After completing all of the material, students should have the ability to:

Use unix commands to work with files and directories
Navigate the JupyterHub Environment effectively
Identify common geoscience data formats and the python packages which can load them
Perform basic exploratory data analysis on Earth and Environmental data, distinguishing between
- Tabular data: rows and columns
- Gridded data: multidimensional numerical arrays
Use visualization to enhance interpretation of data, including maps and interactive visualizations
Construct complete, well-structured programs in Python
Practice reproducible research through version control and Github

Course Structure#

This course is designed for one weekly meeting, with at least half of the time in lecture in which the instructor presents the week’s lecture, with students typing along. The remaining time is used as “collaborative time,” during which the students work on their assignments, ask questions, and interact with their peers.
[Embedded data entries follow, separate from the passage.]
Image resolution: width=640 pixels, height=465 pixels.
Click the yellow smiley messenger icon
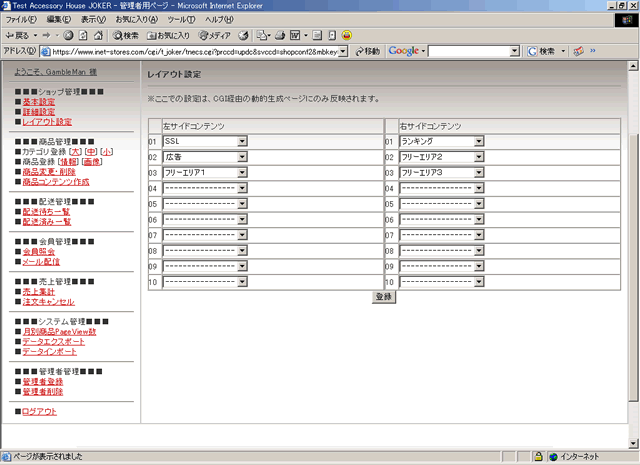346,35
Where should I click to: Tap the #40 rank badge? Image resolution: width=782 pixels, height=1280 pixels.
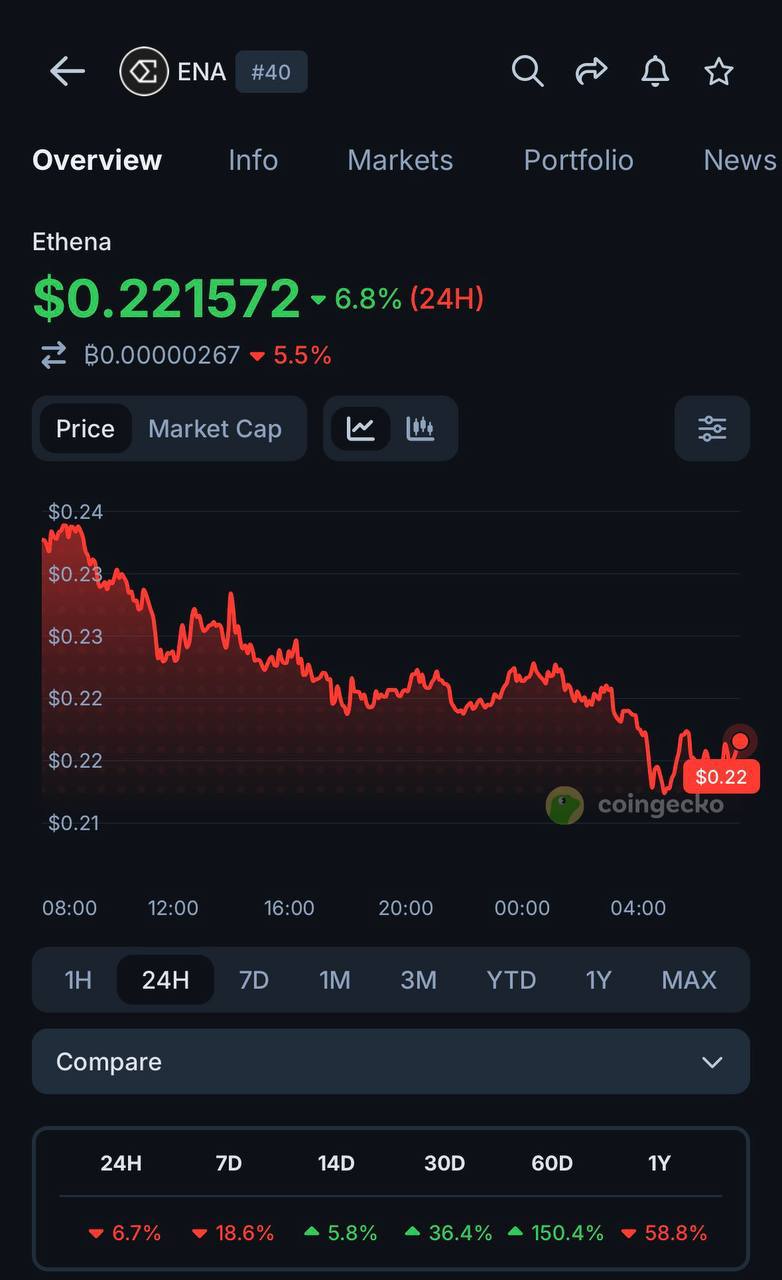[x=271, y=72]
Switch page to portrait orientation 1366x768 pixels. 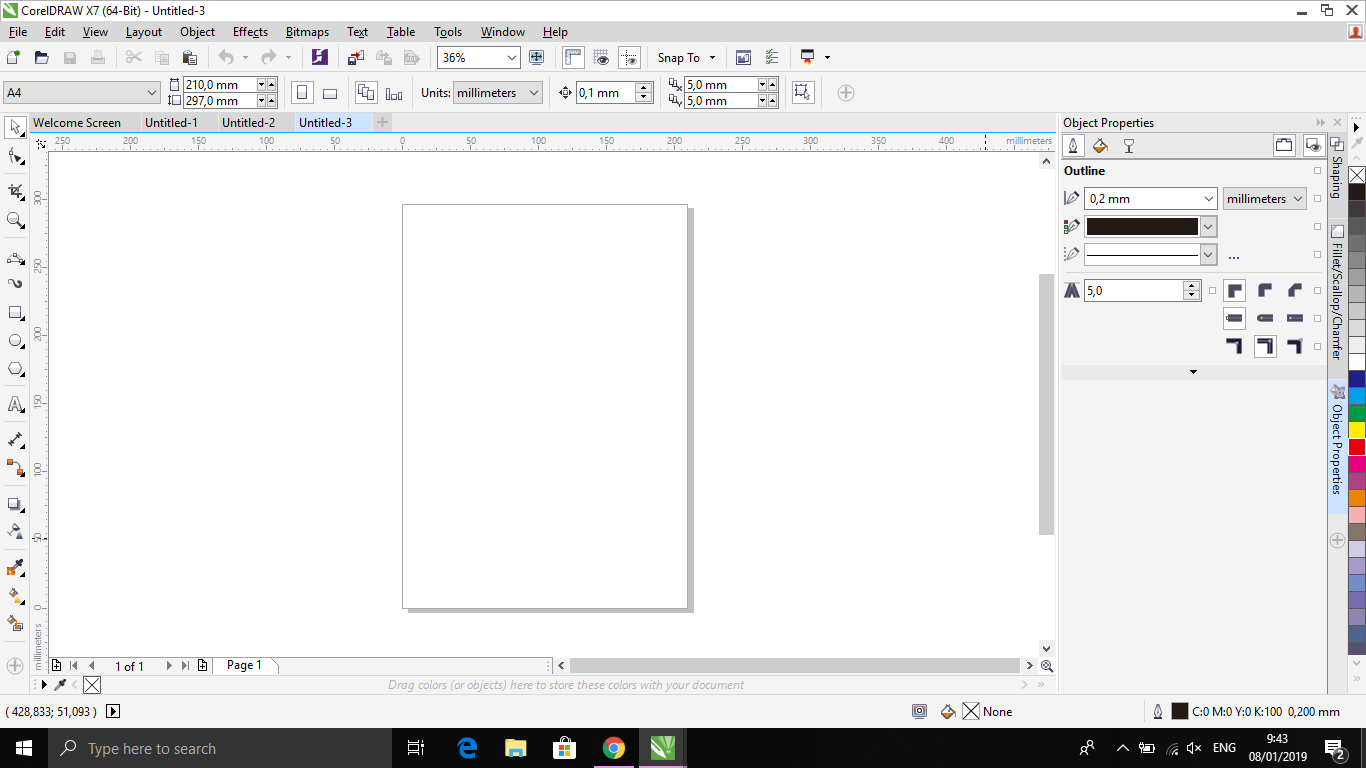302,93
A final project is an important capstone experience for a semester-long course.

Course jupyterhub#

We have a jupyterhub for the course in which you should do all of your assignments and take your notes. You should have received an email from Dr. Gus Correa, Systems programmer and Administrator at LDEO (Prof. Westervelt’s home institution within Columbia University). The physical server is called “chopin” and lives at LDEO.
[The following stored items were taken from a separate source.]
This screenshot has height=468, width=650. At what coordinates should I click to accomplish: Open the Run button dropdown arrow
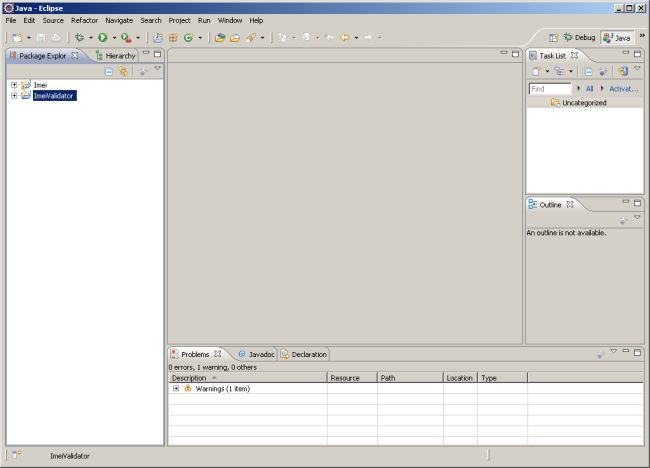pyautogui.click(x=112, y=38)
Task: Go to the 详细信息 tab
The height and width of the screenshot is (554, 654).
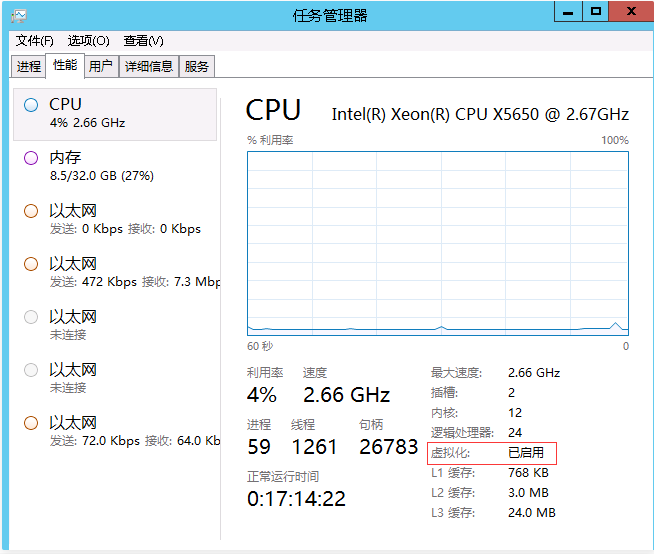Action: click(x=149, y=66)
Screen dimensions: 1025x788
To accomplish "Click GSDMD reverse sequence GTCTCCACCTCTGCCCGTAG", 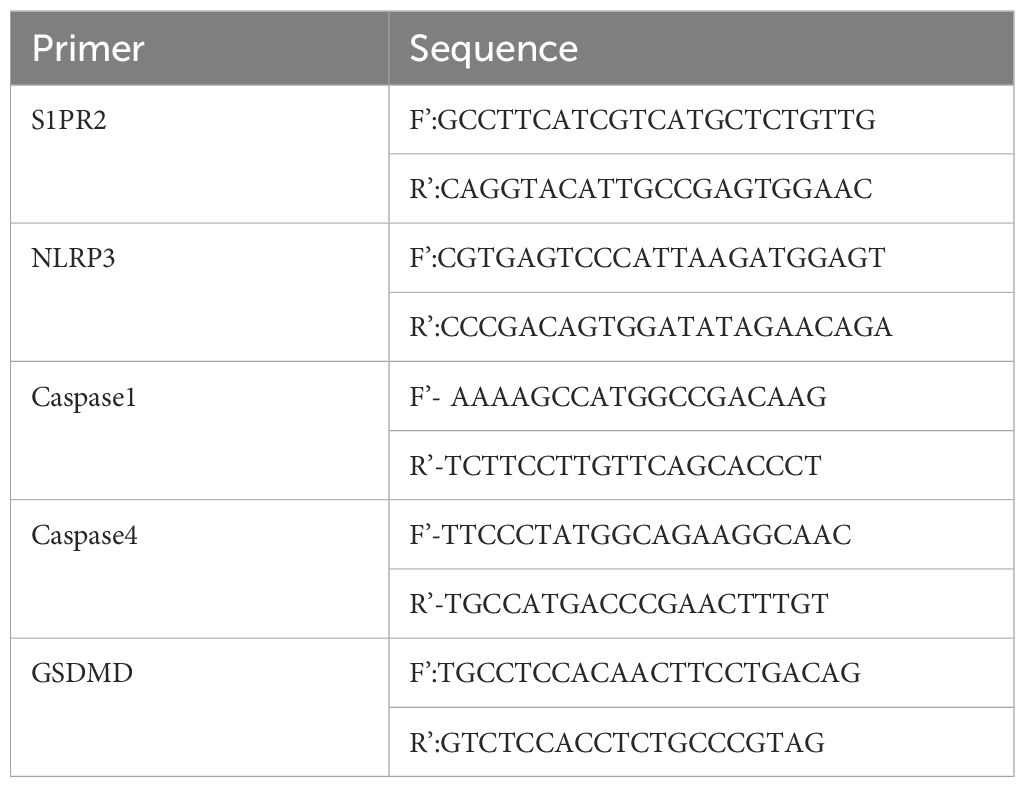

You can login to the JupyterHub running on chopin, with your username and password (provided by email to you), by pointing your laptop browser to [https://chopin.ldeo.columbia.edu:8441/jupyterhub/]

Everyone is given a home directory has a quota of 10GB, and your work directory /data9/G5053/work/your_username has a quota of 50GB. Code can go in the home directories, which are backed up, but large datasets should go in the work directory.

Please remember to actively log out of the jupyterhub when you are done using it. It is not enough to simply close the browser or close your laptop screen.